- Given task -
Reproduce the data line for line, beginning with its first line and continuing through the line containing "click(124, 292)".
____ Records for this task
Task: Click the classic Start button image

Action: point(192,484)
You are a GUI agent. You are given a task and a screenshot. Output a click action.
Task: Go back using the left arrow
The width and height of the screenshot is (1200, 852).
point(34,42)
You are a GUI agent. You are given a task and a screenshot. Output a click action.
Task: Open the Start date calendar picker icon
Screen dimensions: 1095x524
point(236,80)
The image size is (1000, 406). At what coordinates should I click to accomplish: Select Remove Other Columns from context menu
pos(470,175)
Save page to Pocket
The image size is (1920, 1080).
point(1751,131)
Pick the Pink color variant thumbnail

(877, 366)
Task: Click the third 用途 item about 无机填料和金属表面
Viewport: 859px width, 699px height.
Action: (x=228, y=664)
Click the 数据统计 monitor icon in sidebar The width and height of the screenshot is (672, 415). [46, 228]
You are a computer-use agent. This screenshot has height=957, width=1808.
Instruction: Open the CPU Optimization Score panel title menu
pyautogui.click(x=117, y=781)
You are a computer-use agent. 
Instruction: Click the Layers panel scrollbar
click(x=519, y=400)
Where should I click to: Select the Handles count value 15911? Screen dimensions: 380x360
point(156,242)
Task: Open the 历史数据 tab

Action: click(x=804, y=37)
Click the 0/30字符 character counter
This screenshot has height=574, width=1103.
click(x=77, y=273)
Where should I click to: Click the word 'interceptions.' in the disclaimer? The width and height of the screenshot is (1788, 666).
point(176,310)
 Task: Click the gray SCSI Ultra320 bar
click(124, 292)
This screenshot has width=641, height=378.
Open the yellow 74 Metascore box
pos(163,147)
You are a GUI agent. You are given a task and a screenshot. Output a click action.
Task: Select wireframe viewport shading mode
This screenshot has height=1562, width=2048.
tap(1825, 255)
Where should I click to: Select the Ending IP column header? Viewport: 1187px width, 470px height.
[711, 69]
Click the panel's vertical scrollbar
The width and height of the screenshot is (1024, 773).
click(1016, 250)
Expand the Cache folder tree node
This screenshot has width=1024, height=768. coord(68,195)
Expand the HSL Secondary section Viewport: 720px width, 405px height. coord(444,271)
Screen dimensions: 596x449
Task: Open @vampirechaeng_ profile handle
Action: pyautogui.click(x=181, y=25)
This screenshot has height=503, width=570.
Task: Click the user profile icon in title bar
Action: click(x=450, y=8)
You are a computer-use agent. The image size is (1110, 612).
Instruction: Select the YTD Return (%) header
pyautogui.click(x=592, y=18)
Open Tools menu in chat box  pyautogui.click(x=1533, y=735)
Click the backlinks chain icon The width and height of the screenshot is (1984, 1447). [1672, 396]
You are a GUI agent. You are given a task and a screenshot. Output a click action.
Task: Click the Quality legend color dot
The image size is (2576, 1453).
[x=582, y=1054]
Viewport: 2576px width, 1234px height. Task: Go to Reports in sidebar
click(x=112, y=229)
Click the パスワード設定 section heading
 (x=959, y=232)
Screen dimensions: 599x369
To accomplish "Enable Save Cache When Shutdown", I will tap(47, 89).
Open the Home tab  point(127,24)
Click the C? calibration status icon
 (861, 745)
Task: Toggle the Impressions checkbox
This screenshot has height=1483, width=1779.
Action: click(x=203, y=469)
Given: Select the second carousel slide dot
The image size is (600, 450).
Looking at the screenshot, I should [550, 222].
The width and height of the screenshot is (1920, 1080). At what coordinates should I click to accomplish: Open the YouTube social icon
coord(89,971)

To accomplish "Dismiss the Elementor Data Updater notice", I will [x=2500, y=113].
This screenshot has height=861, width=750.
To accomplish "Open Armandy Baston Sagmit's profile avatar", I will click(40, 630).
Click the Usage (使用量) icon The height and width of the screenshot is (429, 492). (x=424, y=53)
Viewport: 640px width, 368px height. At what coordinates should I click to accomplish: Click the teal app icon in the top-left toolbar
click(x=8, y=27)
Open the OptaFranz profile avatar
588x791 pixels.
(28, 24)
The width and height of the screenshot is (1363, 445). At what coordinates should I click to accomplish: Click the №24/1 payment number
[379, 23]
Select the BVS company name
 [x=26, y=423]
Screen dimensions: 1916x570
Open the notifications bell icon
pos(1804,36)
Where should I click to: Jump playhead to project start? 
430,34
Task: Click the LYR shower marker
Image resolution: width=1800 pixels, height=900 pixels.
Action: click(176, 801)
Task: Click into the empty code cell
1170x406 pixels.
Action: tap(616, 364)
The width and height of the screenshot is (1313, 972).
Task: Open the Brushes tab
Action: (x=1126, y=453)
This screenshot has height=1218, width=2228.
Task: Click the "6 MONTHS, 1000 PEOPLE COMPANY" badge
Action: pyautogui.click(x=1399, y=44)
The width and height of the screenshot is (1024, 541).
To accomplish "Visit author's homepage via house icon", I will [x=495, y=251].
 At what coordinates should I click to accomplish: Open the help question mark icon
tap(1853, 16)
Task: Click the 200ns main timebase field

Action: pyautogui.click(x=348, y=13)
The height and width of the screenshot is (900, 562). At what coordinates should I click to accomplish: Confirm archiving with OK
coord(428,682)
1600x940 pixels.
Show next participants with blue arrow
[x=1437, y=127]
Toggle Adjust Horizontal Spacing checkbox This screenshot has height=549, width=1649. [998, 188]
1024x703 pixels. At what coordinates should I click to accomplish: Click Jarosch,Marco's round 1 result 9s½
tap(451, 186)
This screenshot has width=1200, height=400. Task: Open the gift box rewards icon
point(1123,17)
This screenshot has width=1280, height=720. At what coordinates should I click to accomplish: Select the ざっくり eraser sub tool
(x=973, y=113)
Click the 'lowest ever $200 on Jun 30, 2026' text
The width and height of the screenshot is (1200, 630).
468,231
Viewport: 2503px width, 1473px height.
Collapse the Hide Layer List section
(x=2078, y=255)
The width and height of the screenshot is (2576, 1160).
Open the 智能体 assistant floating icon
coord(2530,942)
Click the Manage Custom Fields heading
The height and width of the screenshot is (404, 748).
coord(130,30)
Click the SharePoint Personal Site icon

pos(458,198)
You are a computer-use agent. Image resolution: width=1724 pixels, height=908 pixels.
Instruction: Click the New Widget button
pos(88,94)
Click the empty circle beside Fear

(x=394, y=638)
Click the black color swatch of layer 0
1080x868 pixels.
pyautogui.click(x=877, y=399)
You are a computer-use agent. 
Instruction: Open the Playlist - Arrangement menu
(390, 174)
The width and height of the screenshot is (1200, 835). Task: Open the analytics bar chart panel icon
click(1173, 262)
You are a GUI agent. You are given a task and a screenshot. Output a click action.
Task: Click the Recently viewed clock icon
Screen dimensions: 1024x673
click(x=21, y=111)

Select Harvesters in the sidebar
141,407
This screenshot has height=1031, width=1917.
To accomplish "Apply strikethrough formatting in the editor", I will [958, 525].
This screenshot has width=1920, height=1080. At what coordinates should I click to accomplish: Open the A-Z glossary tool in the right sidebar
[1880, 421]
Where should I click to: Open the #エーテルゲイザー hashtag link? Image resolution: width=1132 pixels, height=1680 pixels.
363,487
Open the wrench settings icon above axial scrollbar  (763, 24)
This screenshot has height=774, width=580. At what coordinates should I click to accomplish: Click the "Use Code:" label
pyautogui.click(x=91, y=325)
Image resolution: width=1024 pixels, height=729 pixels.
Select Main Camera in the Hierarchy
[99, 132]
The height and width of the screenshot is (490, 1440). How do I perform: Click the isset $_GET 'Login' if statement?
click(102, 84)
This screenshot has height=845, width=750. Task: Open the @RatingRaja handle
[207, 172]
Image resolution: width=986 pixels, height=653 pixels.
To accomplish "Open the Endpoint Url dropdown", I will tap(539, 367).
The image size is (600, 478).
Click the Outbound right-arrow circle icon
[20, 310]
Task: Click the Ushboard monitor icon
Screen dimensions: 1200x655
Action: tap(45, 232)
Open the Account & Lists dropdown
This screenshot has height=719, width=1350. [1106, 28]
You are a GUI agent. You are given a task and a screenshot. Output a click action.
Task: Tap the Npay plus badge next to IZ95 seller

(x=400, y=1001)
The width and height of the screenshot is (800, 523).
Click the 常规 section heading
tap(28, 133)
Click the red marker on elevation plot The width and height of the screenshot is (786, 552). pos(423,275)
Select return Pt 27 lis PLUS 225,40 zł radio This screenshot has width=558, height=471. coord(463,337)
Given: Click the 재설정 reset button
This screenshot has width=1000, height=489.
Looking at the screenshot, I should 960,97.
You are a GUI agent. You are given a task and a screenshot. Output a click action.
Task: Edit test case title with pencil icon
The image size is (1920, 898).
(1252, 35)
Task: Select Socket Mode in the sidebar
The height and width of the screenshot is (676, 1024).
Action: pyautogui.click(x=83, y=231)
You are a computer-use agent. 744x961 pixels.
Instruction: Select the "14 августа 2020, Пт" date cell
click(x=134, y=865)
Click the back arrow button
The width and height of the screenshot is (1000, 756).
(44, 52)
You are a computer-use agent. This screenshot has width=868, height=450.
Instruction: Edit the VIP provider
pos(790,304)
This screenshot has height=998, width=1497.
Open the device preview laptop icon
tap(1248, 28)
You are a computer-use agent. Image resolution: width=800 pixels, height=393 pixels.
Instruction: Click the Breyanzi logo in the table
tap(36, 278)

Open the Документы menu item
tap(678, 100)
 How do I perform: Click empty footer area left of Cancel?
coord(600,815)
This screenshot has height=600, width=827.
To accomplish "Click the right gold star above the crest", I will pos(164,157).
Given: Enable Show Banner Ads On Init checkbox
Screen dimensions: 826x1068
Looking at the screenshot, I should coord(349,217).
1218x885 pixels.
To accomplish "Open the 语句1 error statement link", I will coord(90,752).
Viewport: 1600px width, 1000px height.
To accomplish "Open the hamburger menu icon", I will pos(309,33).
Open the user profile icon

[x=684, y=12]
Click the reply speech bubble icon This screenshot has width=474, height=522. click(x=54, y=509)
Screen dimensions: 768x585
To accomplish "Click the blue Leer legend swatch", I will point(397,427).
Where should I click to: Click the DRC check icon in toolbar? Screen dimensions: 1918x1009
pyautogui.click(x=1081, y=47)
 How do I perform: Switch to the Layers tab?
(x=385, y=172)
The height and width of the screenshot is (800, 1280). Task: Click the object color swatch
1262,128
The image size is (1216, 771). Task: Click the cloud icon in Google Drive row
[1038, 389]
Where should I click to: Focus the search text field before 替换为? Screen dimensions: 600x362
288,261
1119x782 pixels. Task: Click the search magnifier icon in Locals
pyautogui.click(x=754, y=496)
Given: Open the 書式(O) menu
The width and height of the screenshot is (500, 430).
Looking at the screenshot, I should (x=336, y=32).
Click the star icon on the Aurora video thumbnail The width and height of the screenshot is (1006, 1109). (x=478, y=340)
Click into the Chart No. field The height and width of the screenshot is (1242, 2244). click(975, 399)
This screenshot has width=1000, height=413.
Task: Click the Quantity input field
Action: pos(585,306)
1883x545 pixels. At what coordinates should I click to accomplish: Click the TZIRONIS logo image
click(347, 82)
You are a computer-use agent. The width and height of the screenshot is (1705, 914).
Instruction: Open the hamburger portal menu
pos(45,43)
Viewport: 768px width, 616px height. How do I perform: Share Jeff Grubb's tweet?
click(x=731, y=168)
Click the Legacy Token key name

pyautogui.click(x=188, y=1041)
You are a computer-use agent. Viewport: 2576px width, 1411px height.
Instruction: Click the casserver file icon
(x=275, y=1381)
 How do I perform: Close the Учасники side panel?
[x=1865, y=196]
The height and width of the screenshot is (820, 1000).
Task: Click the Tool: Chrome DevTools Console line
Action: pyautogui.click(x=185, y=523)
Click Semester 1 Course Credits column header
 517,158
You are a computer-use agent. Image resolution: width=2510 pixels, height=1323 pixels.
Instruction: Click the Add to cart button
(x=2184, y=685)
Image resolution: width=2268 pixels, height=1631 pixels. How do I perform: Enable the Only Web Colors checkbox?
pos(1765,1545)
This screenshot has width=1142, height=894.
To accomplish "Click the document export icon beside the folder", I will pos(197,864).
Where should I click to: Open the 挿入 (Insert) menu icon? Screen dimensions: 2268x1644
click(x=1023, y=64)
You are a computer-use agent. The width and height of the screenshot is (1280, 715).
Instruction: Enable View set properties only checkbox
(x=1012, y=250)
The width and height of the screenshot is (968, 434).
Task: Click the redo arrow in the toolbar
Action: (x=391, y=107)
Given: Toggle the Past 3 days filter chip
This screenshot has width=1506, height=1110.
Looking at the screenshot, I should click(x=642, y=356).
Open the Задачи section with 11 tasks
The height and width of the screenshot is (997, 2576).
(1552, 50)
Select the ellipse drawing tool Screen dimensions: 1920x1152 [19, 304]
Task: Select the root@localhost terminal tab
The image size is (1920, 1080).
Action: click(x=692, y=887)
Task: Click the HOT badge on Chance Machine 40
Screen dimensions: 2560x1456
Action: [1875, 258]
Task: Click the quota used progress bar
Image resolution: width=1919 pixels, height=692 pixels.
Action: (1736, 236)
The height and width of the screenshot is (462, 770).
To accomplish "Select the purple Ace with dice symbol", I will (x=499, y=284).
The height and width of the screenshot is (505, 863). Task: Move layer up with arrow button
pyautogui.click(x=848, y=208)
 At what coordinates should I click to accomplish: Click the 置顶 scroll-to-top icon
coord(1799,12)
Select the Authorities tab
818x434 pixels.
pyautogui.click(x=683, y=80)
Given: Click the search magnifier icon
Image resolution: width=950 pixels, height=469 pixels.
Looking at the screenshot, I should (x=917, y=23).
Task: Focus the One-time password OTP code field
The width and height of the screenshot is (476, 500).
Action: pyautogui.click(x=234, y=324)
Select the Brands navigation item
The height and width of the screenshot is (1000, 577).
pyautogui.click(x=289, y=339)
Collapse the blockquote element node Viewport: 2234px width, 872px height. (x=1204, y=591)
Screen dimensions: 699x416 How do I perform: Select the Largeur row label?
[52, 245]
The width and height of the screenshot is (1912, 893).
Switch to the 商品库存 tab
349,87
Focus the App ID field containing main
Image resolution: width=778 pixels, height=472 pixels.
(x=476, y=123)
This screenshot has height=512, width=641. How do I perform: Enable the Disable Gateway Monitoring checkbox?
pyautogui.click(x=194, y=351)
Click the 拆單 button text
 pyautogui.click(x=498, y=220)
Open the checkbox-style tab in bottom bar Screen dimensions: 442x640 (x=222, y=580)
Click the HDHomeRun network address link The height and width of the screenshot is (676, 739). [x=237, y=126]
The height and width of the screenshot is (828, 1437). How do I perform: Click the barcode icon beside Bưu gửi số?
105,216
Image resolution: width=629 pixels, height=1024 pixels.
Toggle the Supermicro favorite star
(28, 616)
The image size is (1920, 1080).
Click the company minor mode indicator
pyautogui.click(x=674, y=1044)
________
- Final result -
Task: Click the classic Start button image

Action: point(192,484)
You are a GUI agent. You are given a task and a screenshot. Output a click action.
Task: Go back using the left arrow
The width and height of the screenshot is (1200, 852).
point(34,42)
You are a GUI agent. You are given a task and a screenshot. Output a click action.
Task: Open the Start date calendar picker icon
Screen dimensions: 1095x524
point(236,80)
The image size is (1000, 406). At what coordinates should I click to accomplish: Select Remove Other Columns from context menu
pos(470,175)
Save page to Pocket
The image size is (1920, 1080).
point(1751,131)
Pick the Pink color variant thumbnail

(877, 366)
Task: Click the third 用途 item about 无机填料和金属表面
Viewport: 859px width, 699px height.
Action: (x=228, y=664)
Click the 数据统计 monitor icon in sidebar The width and height of the screenshot is (672, 415). [46, 228]
You are a computer-use agent. This screenshot has height=957, width=1808.
Instruction: Open the CPU Optimization Score panel title menu
pyautogui.click(x=117, y=781)
You are a computer-use agent. 
Instruction: Click the Layers panel scrollbar
click(x=519, y=400)
Where should I click to: Select the Handles count value 15911? Screen dimensions: 380x360
point(156,242)
Task: Open the 历史数据 tab

Action: click(x=804, y=37)
Click the 0/30字符 character counter
This screenshot has height=574, width=1103.
click(x=77, y=273)
Where should I click to: Click the word 'interceptions.' in the disclaimer? The width and height of the screenshot is (1788, 666).
point(176,310)
 Task: Click the gray SCSI Ultra320 bar
click(124, 292)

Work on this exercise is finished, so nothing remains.